Health coverage provided under a multiple employer welfare arrangement (MEWA) does not qualify as MEC unless it complies with specific New Jersey state law requirements for these types of plans.

The Penalty Amount

New Jersey’s individual mandate penalty is calculated in the same manner as the ACA’s individual mandate. The penalty is the greater of two amounts—the flat dollar amount ($695) or the percentage of income amount (2.5 percent of income). For purposes of calculating the penalty, income is the taxpayer’s household income minus any exemption (or exemptions, for a married couple) and standard deductions.

Families will pay half the penalty amount for children, up to a family cap of three times the annual flat dollar amount. Also, the penalty is capped at the New Jersey state average of the annual bronze plan premium.

Reporting Requirement

The requirement to maintain MEC applies to individuals of all ages (including children), unless that individual falls within a specific exception or is exempt. An individual is treated as having coverage for a month if he or she has coverage for any one day of that month.

The following categories of individuals are exempt from the New Jersey individual mandate penalty:

Individuals who cannot afford coverage Members of a health care sharing ministry
Taxpayers with income below the New Jersey tax filing threshold Incarcerated individuals
Nonresident taxpayers Individuals not lawfully present in the United States
Religious conscience objectors Individuals who experience a hardship

Reporting Requirement

To help administer the individual mandate penalty, the New Jersey Health Insurance Market Preservation Act imposes a reporting requirement on every entity that provides MEC to an individual during a calendar year, similar to the ACA’s reporting requirement under Internal Revenue Code Section 6055. This reporting requirement applies to:

  • Employers or other sponsors of employment-based health plans, for employment-based MEC;
  • The New Jersey Department of Human Services, for the NJ FamilyCare Program; and
  • Carriers licensed or otherwise authorized to offer health coverage, for coverage they provide that is not described above.

Under this reporting requirement, entities that provide MEC will be required to provide the following information to covered individuals and the New Jersey state treasurer:

  • The name, address and Social Security number (SSN) or taxpayer identification number (TIN) of the primary insured, and the name and SSN or TIN of each other individual covered under the policy;
  • The dates during which that individual was covered under MEC during the calendar year; and
  • Any other information the state treasurer may require.

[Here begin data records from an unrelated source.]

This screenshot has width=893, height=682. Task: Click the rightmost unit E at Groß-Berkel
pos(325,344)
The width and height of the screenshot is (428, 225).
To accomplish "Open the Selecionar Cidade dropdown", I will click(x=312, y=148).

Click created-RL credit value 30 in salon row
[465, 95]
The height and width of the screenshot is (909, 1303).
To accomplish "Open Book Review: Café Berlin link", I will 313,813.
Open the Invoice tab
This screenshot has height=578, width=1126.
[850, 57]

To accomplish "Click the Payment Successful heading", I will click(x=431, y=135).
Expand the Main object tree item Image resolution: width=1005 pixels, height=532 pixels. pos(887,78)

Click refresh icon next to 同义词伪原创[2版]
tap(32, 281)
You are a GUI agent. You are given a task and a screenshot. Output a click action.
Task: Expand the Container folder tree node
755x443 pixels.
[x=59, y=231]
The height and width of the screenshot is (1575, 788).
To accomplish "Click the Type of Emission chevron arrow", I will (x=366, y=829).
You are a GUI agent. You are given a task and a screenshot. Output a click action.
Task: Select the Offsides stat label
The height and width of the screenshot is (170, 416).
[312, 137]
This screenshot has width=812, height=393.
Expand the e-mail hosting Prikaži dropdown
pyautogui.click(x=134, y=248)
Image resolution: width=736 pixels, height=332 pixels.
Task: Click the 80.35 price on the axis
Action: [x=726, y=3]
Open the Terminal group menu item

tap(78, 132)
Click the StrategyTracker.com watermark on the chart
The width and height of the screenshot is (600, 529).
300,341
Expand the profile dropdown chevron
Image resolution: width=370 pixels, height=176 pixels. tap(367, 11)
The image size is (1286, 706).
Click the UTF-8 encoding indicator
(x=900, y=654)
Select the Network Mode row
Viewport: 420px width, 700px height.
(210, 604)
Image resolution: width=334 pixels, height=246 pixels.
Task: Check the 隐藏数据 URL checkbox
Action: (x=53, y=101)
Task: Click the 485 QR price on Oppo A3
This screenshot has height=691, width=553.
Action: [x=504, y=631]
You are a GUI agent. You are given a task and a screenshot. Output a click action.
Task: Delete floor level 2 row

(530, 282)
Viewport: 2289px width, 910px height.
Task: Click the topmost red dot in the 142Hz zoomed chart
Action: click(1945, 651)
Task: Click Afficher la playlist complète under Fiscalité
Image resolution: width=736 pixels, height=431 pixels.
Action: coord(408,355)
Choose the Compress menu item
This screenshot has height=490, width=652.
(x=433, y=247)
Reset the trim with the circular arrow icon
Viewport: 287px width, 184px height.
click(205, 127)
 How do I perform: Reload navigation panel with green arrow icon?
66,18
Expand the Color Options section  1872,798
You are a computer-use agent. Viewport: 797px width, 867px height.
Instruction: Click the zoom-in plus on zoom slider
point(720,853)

In November of each year, the New Jersey state treasurer will send a notification to each taxpayer who files a gross income tax return indicating whether the taxpayer or one of the taxpayer’s dependents is not enrolled in MEC as required. That notification will contain information on the services available to obtain coverage, including through the state’s federally-facilitated Exchange.

The New Jersey state individual mandate penalty will generally be assessed and collected in the same manner as New Jersey state taxes.

State Reinsurance Program

The New Jersey Health Insurance Premium Security Act establishes a health insurance reinsurance plan in the state, called the Health Insurance Premium Security Plan. The state program is intended to stabilize or reduce premiums in the individual health insurance market. The program essentially replaces the ACA’s federal reinsurance program, which expired in 2017 and is no longer operational.

New Jersey intends to apply for federal funding through a Section 1332 State Innovation Waiver to implement the state reinsurance program. These waivers are intended to allow states the flexibility to pursue innovative strategies for providing their residents with access to high-quality, affordable health insurance, while retaining the basic protections of the ACA.

The Health Insurance Premium Security Plan will allow carriers in the state to apply for reinsurance payments as reimbursement of a portion of their claims costs for the year. Each reinsurance payment is calculated based on an eligible carrier’s incurred claims costs for an individual enrollee’s covered benefits during the year. Any reinsurance payments will be paid to carriers by Aug. 15 of the following year.